## Text Generation Inference using Online Endpoints - Dolly

This sample shows how to deploy `text-generation` type models to an online endpoint for inference.

### Task
`text-generation`  is the task of producing new text. These models can, for example, fill in incomplete text or paraphrase. Some common applications of text generation are code generation and story generation.

### Model
Models that can perform the `text-generation` task are tagged with `task: text-generation`. We will use the `databricks-dolly-v2-12b` model in this notebook. If you opened this notebook from a specific model card, remember to replace the specific model name. If you don't find a model that suits your scenario or domain, you can discover and [import models from HuggingFace hub](../../import/import_model_into_registry.ipynb) and then use them for inference. 

### Inference data
We will use the [book corpus](https://huggingface.co/datasets/bookcorpus) dataset.

### Outline
* Set up pre-requisites.
* Pick a model to deploy.
* Download and prepare data for inference. 
* Deploy the model for real time inference.
* Test the endpoint
* Clean up resources.

### 1. Set up pre-requisites
* Install dependencies
* Connect to AzureML Workspace. Learn more at [set up SDK authentication](https://learn.microsoft.com/en-us/azure/machine-learning/how-to-setup-authentication?tabs=sdk). Replace  `<WORKSPACE_NAME>`, `<RESOURCE_GROUP>` and `<SUBSCRIPTION_ID>` below.
* Connect to `azureml` system registry

In [None]:
from azure.ai.ml import MLClient
from azure.identity import (
    DefaultAzureCredential,
    InteractiveBrowserCredential,
    ClientSecretCredential,
)
from azure.ai.ml.entities import AmlCompute
import time

try:
    credential = DefaultAzureCredential()
    credential.get_token("https://management.azure.com/.default")
except Exception as ex:
    credential = InteractiveBrowserCredential()

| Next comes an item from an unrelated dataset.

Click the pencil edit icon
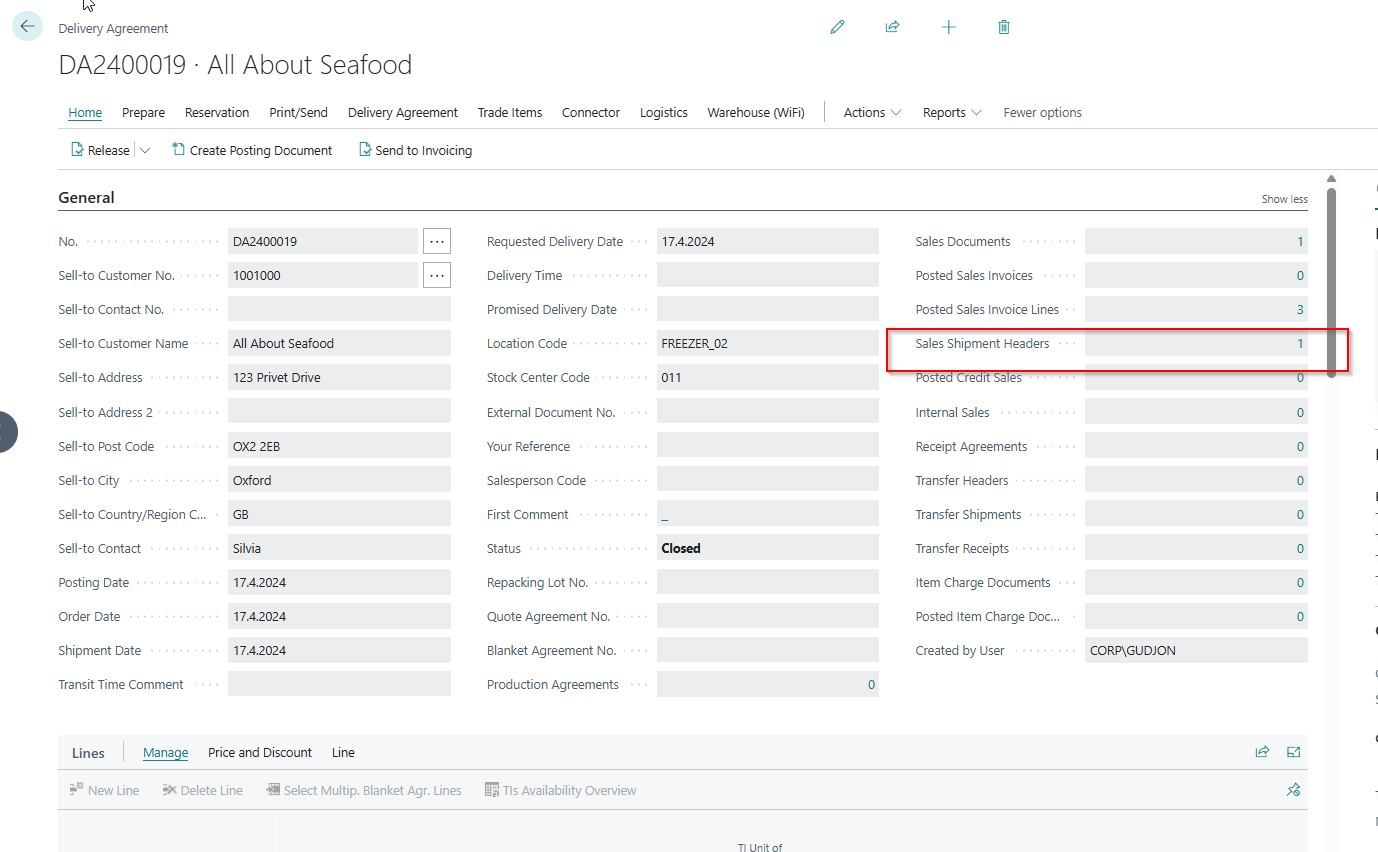The image size is (1378, 852). click(x=837, y=27)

workspace_ml_client = MLClient(
    credential,
    subscription_id="<SUBSCRIPTION_ID>",
    resource_group_name="<RESOURCE_GROUP>",
    workspace_name="<WORKSPACE_NAME>",
)
# the models, fine tuning pipelines and environments are available in the AzureML system registry, "azureml"
registry_ml_client = MLClient(credential, registry_name="azureml")

### 2. Pick a model to deploy

Browse models in the Model Catalog in the AzureML Studio, filtering by the `text-generation` task. In this example, we use the `databricks-dolly-v2-12b` model. If you have opened this notebook for a different model, replace the model name and version accordingly. 

In [None]:
model_name = "databricks-dolly-v2-12b"
version_list = list(registry_ml_client.models.list(model_name))
if len(version_list) == 0:
    print("Model not found in registry")
else:
    model_version = version_list[0].version
    foundation_model = registry_ml_client.models.get(model_name, model_version)
    print(
        "\n\nUsing model name: {0}, version: {1}, id: {2} for inferencing".format(
            foundation_model.name, foundation_model.version, foundation_model.id
        )
    )

### 3. Download and prepare data for inference.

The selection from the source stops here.